*** Opening INPUT ***

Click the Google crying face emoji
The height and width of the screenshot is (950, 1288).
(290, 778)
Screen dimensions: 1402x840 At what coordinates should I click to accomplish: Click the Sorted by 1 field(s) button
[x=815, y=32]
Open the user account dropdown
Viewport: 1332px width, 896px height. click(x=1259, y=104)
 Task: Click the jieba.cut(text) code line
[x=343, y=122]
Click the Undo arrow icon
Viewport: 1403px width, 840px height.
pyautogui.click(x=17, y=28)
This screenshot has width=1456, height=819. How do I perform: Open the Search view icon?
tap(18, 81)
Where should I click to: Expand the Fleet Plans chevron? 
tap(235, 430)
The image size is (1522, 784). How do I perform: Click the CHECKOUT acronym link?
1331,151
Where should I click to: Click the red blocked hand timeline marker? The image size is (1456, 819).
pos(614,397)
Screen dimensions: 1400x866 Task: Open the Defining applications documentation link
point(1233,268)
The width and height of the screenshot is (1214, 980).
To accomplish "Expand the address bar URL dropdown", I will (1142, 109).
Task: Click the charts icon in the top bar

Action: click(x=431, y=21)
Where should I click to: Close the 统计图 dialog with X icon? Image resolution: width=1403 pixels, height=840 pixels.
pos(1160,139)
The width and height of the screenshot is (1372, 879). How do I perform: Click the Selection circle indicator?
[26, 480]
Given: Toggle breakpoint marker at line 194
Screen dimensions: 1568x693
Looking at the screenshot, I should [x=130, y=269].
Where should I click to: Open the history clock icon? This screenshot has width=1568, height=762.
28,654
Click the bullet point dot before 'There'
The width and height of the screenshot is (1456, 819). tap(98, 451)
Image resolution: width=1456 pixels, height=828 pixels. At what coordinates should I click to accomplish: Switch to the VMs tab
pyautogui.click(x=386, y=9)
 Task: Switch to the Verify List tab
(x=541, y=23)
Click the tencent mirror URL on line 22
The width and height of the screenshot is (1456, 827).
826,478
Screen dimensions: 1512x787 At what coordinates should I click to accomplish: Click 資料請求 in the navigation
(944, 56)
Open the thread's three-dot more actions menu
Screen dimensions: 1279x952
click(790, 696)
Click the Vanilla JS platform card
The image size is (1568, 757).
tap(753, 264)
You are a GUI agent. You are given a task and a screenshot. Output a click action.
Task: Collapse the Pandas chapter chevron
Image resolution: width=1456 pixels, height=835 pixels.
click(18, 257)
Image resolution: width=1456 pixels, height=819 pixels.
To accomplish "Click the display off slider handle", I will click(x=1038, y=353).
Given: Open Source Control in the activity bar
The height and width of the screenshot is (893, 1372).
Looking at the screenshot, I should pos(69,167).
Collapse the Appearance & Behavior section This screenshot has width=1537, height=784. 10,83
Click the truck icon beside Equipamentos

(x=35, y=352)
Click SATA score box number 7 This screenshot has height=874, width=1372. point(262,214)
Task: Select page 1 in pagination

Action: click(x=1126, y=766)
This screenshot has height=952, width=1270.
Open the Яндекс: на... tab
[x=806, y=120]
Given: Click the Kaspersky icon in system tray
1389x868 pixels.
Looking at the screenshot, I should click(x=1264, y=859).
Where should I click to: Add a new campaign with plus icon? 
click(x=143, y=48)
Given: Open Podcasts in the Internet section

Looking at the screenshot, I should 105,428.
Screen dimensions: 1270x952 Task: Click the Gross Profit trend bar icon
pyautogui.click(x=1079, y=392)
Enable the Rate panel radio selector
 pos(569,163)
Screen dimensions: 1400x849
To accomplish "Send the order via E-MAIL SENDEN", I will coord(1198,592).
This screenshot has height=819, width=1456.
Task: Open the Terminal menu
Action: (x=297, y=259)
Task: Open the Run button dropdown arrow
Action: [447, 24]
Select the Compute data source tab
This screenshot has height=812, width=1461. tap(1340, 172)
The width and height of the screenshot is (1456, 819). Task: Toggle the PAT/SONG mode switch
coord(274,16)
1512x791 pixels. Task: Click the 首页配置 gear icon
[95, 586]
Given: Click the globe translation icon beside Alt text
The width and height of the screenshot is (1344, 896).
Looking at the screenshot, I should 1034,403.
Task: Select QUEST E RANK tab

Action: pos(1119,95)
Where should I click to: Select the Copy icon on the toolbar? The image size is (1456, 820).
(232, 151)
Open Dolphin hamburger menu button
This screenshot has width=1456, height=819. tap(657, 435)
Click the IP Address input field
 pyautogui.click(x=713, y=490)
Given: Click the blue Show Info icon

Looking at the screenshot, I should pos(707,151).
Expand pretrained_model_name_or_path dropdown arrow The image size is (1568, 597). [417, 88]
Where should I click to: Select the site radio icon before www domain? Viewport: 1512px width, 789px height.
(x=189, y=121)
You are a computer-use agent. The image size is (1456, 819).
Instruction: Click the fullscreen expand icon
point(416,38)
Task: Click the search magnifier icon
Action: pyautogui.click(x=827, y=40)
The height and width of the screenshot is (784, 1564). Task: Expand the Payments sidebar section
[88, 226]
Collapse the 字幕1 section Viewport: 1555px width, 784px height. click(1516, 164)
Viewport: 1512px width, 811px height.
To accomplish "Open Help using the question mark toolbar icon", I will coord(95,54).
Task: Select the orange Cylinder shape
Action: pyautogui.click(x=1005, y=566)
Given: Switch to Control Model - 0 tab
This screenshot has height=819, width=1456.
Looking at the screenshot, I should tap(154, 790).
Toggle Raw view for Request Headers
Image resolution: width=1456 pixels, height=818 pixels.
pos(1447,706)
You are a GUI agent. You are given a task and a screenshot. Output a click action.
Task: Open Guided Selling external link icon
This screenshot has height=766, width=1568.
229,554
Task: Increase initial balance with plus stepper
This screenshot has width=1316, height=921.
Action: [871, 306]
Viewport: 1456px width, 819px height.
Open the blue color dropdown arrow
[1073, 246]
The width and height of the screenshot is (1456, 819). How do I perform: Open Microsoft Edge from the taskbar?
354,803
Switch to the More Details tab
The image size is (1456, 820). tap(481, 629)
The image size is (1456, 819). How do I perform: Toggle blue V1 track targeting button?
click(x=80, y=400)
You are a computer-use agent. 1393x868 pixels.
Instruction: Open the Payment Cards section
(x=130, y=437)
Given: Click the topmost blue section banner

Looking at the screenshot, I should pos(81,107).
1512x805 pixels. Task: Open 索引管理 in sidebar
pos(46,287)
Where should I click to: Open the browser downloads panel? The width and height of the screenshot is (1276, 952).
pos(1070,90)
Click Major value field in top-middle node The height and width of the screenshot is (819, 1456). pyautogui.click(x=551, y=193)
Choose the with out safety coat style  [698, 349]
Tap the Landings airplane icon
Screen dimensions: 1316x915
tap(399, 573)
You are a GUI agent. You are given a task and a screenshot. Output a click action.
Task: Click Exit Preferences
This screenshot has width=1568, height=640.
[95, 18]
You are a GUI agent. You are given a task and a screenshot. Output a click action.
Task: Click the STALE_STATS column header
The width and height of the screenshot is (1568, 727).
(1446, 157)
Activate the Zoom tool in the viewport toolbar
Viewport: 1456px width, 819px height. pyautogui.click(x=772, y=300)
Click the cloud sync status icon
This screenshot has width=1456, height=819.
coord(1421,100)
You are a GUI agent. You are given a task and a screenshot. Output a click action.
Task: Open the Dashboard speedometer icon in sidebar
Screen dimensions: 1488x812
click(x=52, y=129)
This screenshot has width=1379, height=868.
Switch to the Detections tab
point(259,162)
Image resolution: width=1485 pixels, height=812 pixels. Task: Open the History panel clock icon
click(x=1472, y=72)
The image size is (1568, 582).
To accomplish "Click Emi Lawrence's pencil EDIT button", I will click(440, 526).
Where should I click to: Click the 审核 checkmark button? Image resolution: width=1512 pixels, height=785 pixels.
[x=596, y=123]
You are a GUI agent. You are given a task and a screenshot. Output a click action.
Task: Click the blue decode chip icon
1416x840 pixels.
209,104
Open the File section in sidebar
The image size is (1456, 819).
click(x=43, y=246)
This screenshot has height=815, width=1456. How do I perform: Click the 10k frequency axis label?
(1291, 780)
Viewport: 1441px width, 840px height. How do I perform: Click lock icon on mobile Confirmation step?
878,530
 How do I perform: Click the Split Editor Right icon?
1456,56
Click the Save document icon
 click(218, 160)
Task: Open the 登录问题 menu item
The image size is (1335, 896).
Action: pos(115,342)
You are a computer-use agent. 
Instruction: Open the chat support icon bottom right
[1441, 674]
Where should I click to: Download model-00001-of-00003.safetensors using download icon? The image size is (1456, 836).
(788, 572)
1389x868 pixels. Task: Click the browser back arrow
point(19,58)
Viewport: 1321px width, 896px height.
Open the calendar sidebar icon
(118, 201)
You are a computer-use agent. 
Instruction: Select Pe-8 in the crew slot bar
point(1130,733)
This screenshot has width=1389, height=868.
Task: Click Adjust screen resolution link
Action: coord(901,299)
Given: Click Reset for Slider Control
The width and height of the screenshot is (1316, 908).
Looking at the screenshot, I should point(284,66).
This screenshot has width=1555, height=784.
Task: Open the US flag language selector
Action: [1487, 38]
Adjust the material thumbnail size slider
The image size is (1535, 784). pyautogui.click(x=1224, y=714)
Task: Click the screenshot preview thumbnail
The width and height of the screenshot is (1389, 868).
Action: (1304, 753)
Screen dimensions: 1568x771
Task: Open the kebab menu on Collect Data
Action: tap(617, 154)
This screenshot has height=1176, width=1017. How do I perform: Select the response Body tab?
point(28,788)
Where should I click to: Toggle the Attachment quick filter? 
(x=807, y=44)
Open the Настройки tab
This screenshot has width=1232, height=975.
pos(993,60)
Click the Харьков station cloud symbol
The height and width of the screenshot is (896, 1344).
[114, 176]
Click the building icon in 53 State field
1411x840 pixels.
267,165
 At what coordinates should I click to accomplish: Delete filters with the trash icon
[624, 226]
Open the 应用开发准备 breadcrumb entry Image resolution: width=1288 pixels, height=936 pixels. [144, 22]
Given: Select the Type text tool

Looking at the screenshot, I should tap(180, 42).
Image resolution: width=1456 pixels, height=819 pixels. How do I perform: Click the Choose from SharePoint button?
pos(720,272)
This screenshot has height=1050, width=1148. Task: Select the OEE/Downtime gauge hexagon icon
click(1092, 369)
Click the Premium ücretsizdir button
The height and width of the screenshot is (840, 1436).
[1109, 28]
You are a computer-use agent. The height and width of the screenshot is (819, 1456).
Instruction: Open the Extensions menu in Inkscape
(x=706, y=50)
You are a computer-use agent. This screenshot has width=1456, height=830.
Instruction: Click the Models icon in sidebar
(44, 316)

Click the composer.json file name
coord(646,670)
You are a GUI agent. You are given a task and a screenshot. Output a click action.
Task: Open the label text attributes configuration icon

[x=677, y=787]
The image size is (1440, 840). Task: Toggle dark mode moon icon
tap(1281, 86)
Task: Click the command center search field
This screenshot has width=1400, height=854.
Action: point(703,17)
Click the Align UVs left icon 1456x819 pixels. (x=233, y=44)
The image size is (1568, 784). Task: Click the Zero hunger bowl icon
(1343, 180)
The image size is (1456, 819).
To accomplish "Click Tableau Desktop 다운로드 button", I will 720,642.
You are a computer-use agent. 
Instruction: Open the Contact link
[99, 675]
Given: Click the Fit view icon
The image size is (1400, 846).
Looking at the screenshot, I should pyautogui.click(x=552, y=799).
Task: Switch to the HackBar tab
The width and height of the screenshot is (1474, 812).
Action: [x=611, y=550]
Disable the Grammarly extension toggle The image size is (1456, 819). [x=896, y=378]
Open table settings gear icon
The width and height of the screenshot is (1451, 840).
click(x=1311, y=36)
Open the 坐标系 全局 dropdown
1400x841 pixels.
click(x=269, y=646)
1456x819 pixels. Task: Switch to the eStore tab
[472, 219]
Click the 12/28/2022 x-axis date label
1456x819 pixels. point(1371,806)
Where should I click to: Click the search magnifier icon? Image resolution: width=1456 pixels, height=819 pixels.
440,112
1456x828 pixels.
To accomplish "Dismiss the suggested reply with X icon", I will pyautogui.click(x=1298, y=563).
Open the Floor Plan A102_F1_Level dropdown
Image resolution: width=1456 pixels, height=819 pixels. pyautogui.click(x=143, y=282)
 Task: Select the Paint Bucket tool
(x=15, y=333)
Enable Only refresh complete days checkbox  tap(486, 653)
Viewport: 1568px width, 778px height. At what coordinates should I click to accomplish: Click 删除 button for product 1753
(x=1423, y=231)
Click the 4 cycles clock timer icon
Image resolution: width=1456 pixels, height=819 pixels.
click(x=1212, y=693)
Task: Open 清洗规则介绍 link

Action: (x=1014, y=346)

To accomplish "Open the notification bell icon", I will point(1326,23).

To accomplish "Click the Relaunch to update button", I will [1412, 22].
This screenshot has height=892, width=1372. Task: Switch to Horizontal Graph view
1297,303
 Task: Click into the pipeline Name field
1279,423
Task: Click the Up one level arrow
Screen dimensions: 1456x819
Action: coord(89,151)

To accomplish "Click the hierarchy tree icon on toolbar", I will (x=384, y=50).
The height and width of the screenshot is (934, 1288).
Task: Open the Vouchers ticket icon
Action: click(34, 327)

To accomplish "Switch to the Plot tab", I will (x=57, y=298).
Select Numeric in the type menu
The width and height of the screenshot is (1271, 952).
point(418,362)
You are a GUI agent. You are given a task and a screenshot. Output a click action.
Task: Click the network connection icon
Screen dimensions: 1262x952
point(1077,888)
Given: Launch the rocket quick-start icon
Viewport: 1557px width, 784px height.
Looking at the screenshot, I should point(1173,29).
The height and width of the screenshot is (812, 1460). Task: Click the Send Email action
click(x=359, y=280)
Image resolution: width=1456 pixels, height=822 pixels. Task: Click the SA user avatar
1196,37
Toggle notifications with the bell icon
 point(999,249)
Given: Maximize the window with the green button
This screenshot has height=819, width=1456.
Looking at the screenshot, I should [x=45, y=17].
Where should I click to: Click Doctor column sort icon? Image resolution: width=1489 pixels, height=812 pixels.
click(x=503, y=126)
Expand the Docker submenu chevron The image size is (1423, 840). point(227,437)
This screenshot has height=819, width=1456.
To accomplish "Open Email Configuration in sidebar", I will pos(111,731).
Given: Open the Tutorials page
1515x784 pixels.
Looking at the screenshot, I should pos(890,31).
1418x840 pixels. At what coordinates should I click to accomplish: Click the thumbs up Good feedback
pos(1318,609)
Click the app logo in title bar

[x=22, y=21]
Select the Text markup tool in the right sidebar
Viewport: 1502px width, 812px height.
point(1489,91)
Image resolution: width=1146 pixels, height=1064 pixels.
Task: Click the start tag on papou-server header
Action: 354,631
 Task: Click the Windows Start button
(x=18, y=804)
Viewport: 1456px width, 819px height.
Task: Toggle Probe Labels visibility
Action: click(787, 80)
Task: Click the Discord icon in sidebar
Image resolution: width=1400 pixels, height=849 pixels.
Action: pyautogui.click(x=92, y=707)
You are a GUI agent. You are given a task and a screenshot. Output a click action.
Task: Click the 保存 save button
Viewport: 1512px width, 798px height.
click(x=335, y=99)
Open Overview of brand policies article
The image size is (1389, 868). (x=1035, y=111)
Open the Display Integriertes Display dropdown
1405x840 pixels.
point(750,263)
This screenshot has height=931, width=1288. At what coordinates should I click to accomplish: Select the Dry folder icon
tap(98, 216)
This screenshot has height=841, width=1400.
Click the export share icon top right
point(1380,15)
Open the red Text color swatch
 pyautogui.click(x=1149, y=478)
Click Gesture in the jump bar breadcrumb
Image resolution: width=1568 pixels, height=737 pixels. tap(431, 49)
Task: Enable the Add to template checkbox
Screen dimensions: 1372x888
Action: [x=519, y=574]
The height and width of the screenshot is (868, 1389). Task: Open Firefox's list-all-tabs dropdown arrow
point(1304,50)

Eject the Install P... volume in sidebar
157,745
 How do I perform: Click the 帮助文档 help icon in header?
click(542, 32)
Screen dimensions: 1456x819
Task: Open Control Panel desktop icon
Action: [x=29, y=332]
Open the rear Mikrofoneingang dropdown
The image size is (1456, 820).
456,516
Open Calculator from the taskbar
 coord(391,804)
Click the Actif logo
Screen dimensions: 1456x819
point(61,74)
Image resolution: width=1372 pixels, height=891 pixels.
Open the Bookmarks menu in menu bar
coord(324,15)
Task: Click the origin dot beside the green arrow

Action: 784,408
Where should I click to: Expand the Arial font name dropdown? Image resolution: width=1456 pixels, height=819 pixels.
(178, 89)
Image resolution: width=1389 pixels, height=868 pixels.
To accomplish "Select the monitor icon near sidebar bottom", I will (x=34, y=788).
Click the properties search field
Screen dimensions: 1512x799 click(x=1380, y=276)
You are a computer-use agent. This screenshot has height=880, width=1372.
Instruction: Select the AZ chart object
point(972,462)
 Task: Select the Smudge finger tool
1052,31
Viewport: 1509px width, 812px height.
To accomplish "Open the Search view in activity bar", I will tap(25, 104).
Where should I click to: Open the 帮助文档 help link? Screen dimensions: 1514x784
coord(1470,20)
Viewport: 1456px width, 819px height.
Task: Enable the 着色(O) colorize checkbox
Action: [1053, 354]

*** Closing INPUT ***

--- TRY IT ---
Return every line above in which the string "computer" occurs.

--- YOUR SOLUTION ---
You are a computer-use agent. The image size is (1456, 819).
You are a computer-use agent. 1393x868 pixels.
You are a computer-use agent. 
You are a computer-use agent. 
You are a computer-use agent. The height and width of the screenshot is (819, 1456).
You are a computer-use agent. This screenshot has width=1456, height=830.
You are a computer-use agent. 
You are a computer-use agent. This screenshot has height=880, width=1372.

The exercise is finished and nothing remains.